Each Friday, we share three topical longreads in our Weekend Reader newsletter. This week, Buddhadharma‘s editor Tynette Deveaux looks at Buddhist perspectives on tackling climate change. Sign up here to receive the Weekend Reader in your inbox.
On Monday, Sir David Attenborough, in an opening address to leaders and scientists from more than 200 countries at the United Nations-sponsored climate talks in Katowice, Poland, stated, “If we don’t take action, the collapse of our civilizations and the extinction of much of the natural world is on the horizon.” This isn’t hyperbole; it’s simply the fact of the matter. And as it turns out, that horizon is much closer than we thought.
A report by the UN Intergovernmental Panel on Climate Change (IPCC) released in October warns that in order to ward off irreversible environmental damage, which threatens our very survival, we must reduce CO2 emissions by 45 percent below 2010 levels by 2030. But another report, released this week, says CO2 emissions are increasing like a “speeding freight train.” Changes within the next two years, say climate scientists, are especially critical. Already we’re experiencing the hottest temperatures on record and unprecedented wildfires, floods, hurricanes, and droughts. The Arctic is warming at an even faster pace than the rest of the planet, causing sea ice to break up and melt at an alarming rate. It’s estimated that 60 percent of all wildlife has been wiped out since 1970 due to human activity.
I could go on, but you get the picture.
So what can we do about it? And how might Buddhism help?
In her article, “Koans for Troubled Times,” Zen teacher Joan Sutherland explains that the koan tradition came into being during a devastating period in Chinese history, when two out of three Chinese people died due to civil war, famine, or disease. The “Chan innovators” of twelve hundred years ago, Sutherland tells us, did not look to “escape the catastrophe looming around them, but to more fully meet it.”
The idea of meeting a difficult situation suggests not knowing how things are going to turn out, but being willing to turn toward it nonetheless and engage fully. That, Sutherland reminds us, is the essence of the Buddhist path: “To engage ourselves with whomever and whatever we meet, to care about them, to throw our lot in with them — that is the Way.”
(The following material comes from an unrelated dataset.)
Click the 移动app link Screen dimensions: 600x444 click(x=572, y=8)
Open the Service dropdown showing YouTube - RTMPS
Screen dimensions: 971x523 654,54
The three articles in this Weekend Reader invite us to think about what meeting the climate and ecological crisis might look like for each one of us.
—Tynette Deveaux, editor, Buddhadharma: The Practitioner’s Quarterly
First Do No Harm
Environmentalist Stephanie Kaza invites us to consider how Buddhist principles can help us nurse the planet back to health.
Being with suffering means learning about what is going on in a given environmental conflict. The four noble truths can be applied as a framework for diagnosis by posing four questions, each question corresponding to one of the truths: First, what is the environmental problem or suffering? Second, what are the causes of the suffering? Third, what would put an end to the suffering? And fourth, what is the path to realize this goal?
The World We Have
Only when we combine our concern for the planet with spiritual practice will we have the tools to make the profound personal transformations necessary to address the coming environmental crisis. Thich Nhat Hanh offers us the guiding principles for a new ecospirituality of mindful living.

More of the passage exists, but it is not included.